## Actions to take
(a) In the piece on the Children and Families Act and the Care Act, up to what age will Education Health Care Plans support a child?
(b) Pick up the piece on the Children and Families Act and the Care Act after its final sentence and continue it.

## Extract to read

News from Parliament
News From Parliment
Two hugely important pieces of legislation passed through Parliament earlier this year and are now signed into the Statute Books. They were the Children and Families Act 2014 and the Care Act 2014. Both will have a huge impact on Carers. There is a huge amount of detail to go through and so this can only be a very basic summary: each Act is between 160 and 260 pages long!
Children and Families Act 2014
From September this year, local authorities are scrapping the old statementing system and introducing Education Health Care Plans (EHC’s), which will support a child up to the age of 25. EHC’s look at a child’s support needs across education, health and social care and should put an end to arguments about who will fund what.
Young carers are given more rights than they’ve ever had, making it mandatory to assess their needs. However, there is no absolute duty to ensure those needs are met.
Parent Carers, too, have a right to an assessment, if the authority believes they may have needs for support or if the parent requests an assessment. The authority must consider the parents well-being. Again, there is no absolute duty to ensure that the parent’s needs are met. However, the current legal requirement to consider a parent’s needs around leisure, education and work will end on 31st March 2014. Parent carers are the most likely to care for many, many years, and this is therefore the group most likely to suffer ill health without support.
We would always recommend that parents request a Carer’s assessment. There have been cases where parents have attempted suicide (sometimes succeeding) or gone through child protection proceedings, and in other cases the families have split. All too often these were preventable.
Care Act 2014
The Care Act comes into force in stages over the next couple of years, and refers only to adults and carers of adults. The first principle of the Act is that “well-being” is at the core of the local authorities’ responsibilities. This responsibility extends to all adults-whether a “service user” or a Carer.

## Entries
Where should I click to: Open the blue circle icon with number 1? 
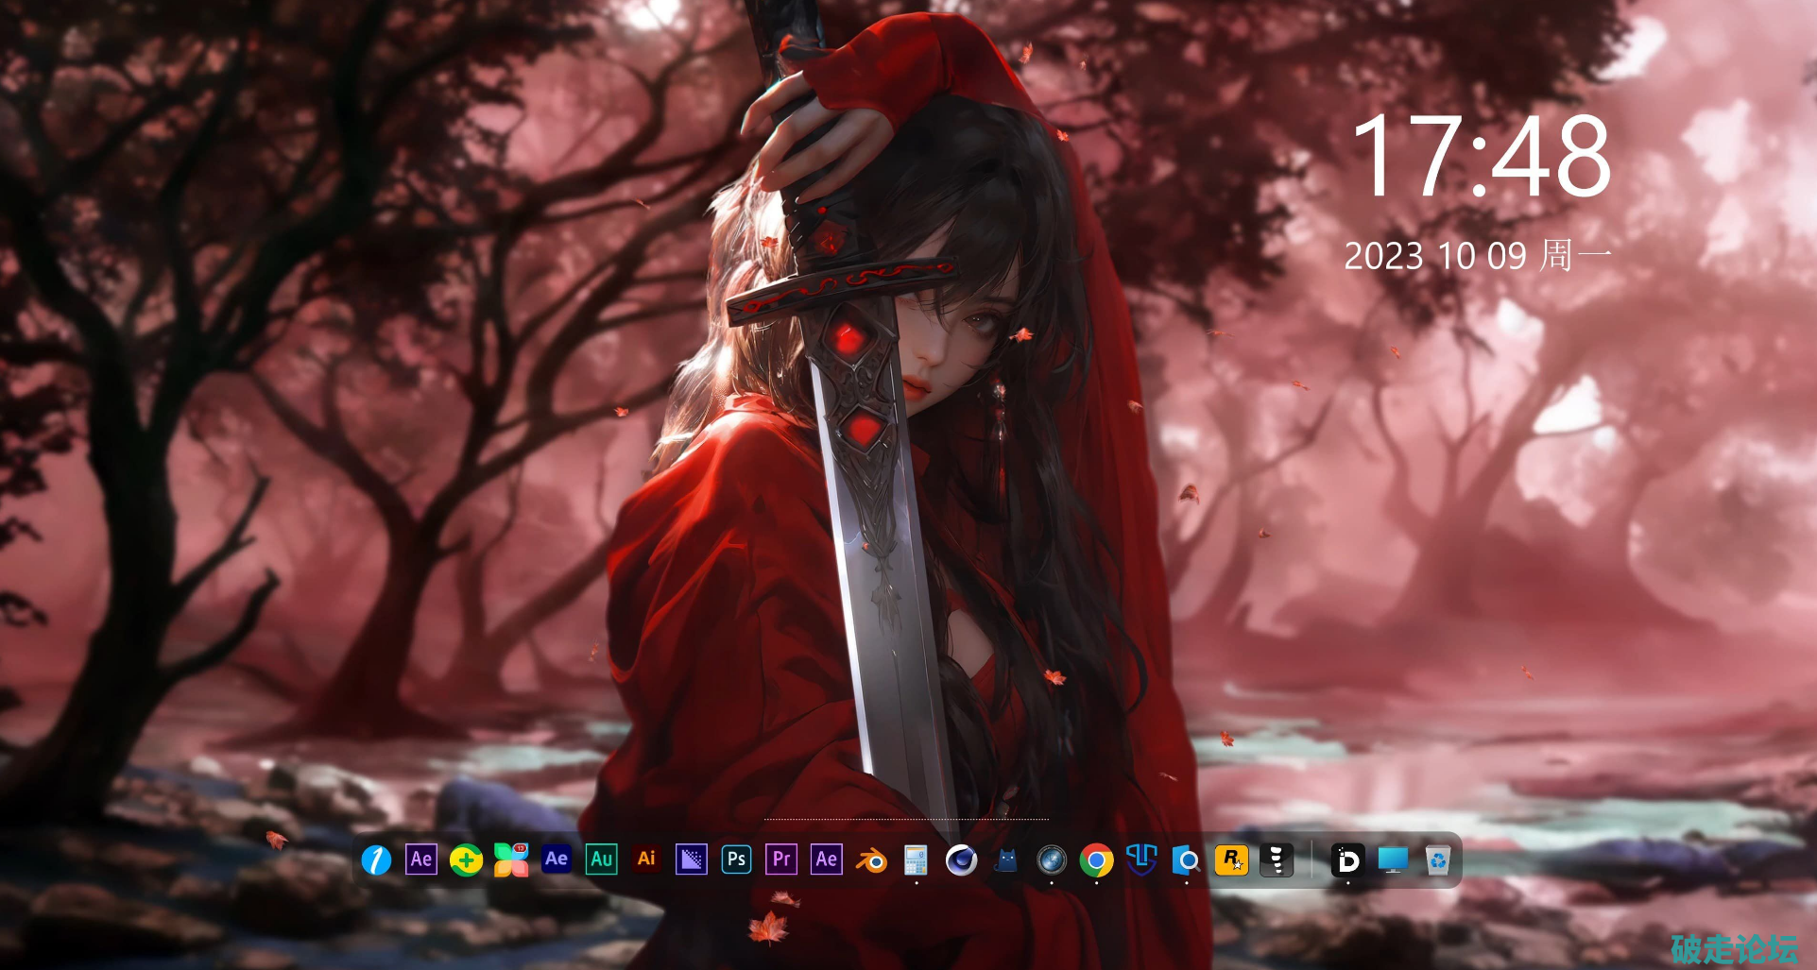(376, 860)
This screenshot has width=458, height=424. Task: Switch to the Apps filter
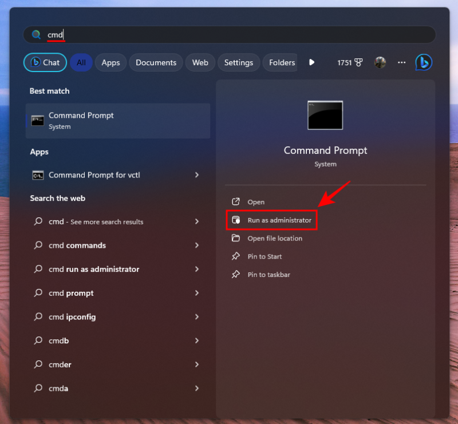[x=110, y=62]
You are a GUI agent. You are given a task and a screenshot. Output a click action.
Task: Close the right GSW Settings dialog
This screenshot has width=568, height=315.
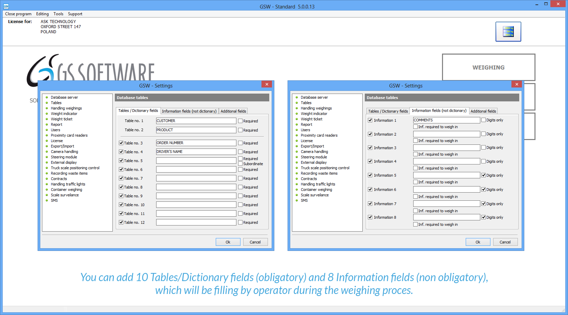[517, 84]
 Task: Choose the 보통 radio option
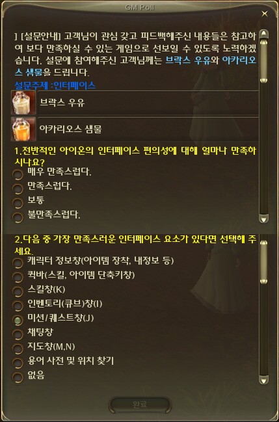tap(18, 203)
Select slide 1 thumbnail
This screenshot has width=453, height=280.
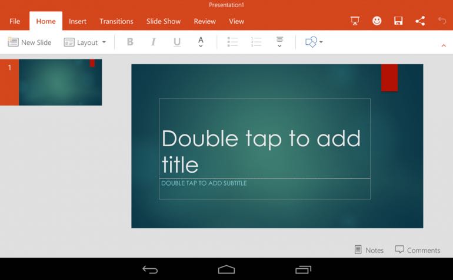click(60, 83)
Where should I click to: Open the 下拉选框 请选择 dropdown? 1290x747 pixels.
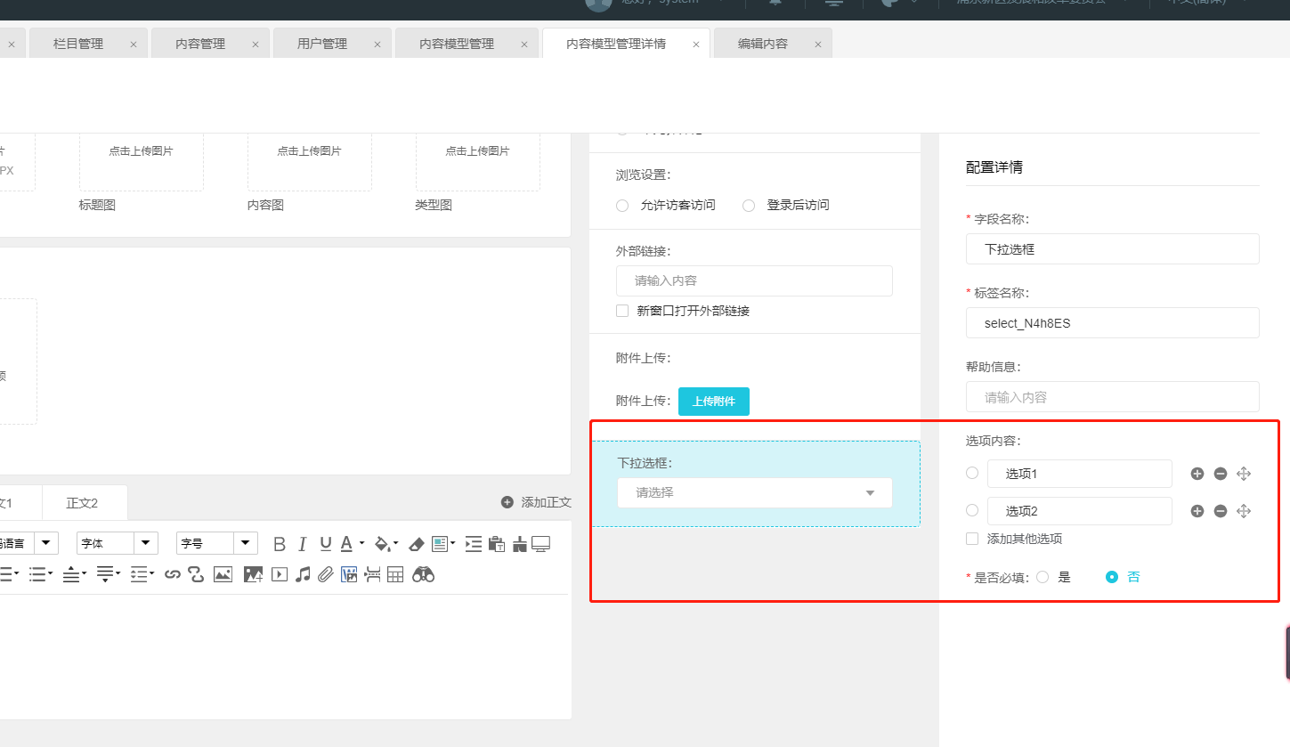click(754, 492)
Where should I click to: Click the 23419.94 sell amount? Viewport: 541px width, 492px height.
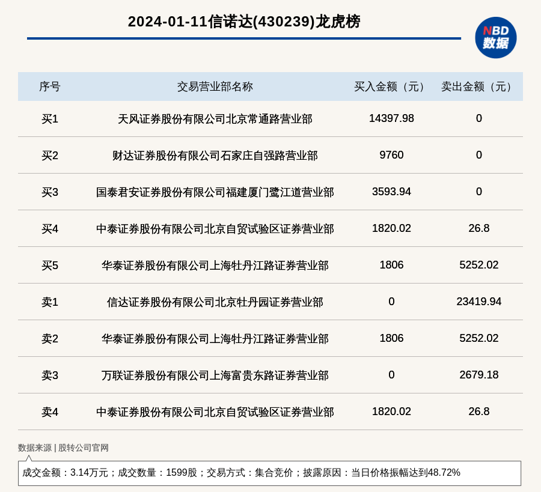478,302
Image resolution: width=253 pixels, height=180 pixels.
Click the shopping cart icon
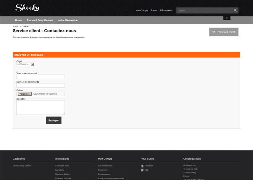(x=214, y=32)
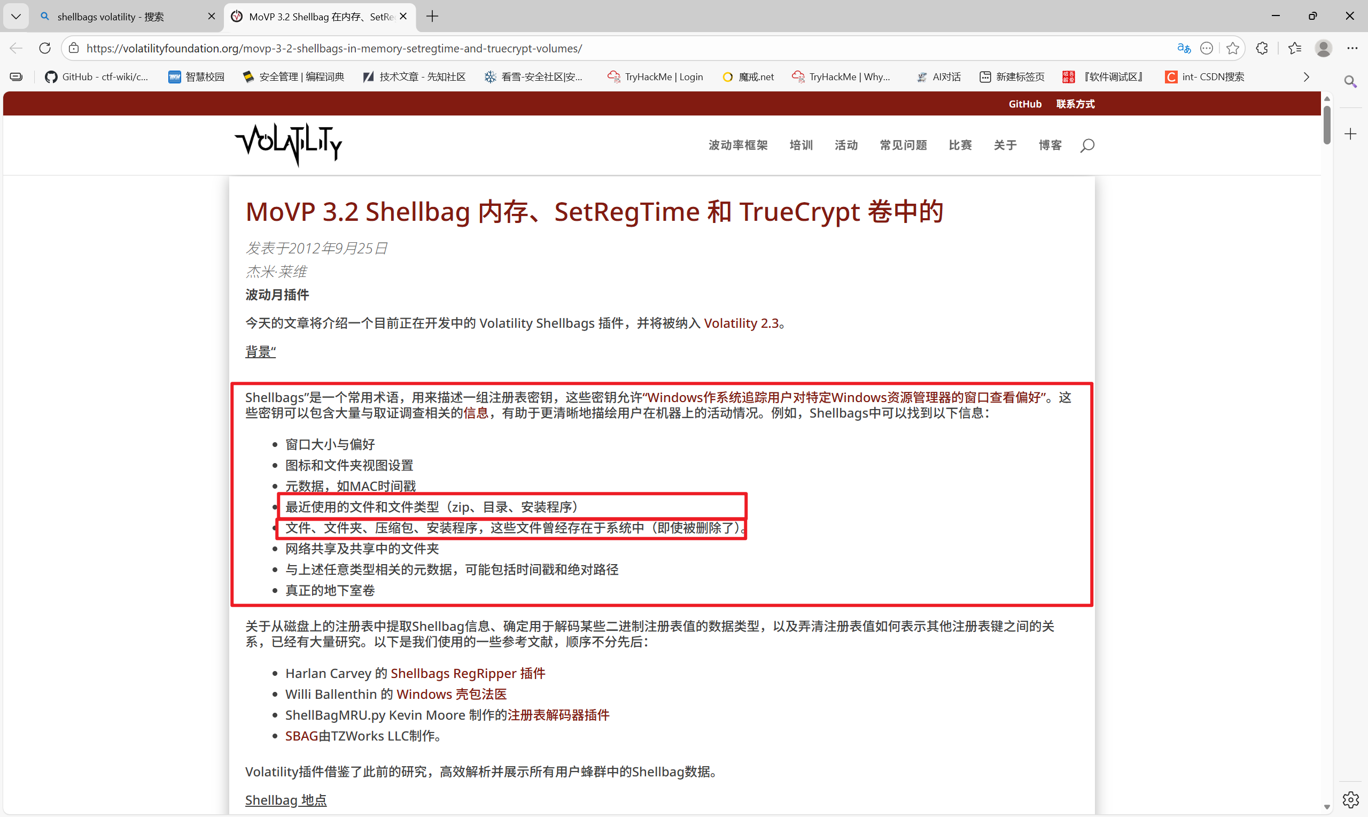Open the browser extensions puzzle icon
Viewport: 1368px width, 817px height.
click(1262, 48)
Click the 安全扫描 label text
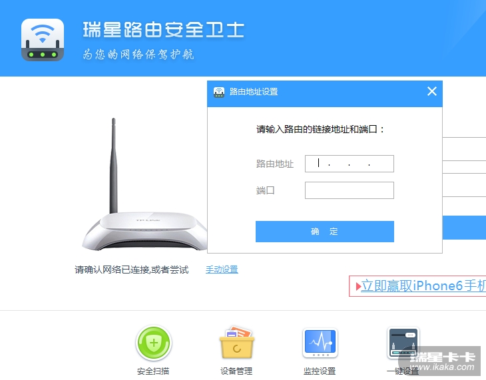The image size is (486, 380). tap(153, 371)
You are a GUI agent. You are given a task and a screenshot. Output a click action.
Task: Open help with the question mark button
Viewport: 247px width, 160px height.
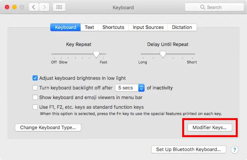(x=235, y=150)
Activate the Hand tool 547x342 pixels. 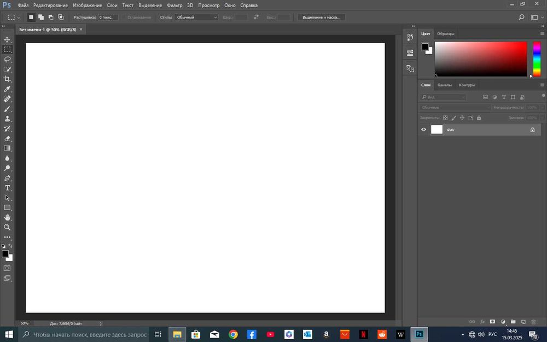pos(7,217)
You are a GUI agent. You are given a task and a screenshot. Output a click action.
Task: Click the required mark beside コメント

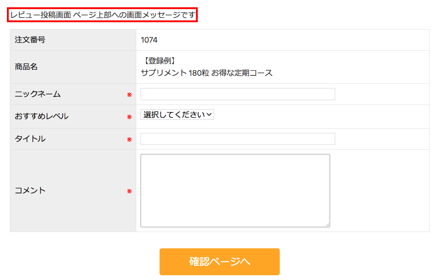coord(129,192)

## Expected answers
(a) Up to the age of 25.

(b)
Local authorities should work in a way that prevents or delays the development or worsening of care needs, and this includes ensuring that Carers receive “preventative” services.
There is a duty to ensure that people can access good quality information and advice about care and support, and also about finances. You will see a number of changes in local advice services over the coming months that should reflect that.
Assessments should be carried out on the “appearance of need”- eligibility is to be decided during/after the assessment. Financial resources must not be considered until after the assessment – just as now. Unfortunately we still hear of cases where people are refused an assessment because they’d “have to pay anyway”. Carers must be consulted and they must have an assessment unless they decide they do not want one. Carers should never have to request an assessment from April 1st next year.
Assessments should take a whole family approach – which may mean more than one Carers Assessment.
Eligibility for services will come from national criteria, so there should be no more “postcode lotteries”. There will be a set of criteria for people needing care, and a set for Carers.
Broadly speaking, whatever “eligible” needs are determined by an assessment, the local authority must meet them, even for Carers.
Local authorities can charge for services-including for Carers’ services. However, although the current legal situation is fairly clear about what is and is not a Carer’s service, the new legislation is less clear.
Care packages will continue if an individual moves home to another local authority area. As eligibility criteria will be exactly the same, the existing assessment will stand until the new local authority decides to review it.
Safeguarding duties also come into law for the first time.
Also, the way services are charged for will change. This particular change will be split over two years. Firstly, local authorities must operate a deferred charges scheme, not all authorities do so at present, but will implement this from April 2015.
From April 2016, there will be a “cap” on social care costs of £72,000. However Carers services do not appear to be part of this “cap”-hence the need for clarity about what constitutes a Carer’s service. Accommodation costs in residential care do not count towards the cap and only the cost of eligible care needs will count.
As you can see, there’s a lot to take in and local authorities are working hard to make sure that they are ready for change. It’s likely that there will be increased costs to local authorities in making sure that they meet all of their new duties: a very conservative estimate is that the number of Carers assessments will at least double.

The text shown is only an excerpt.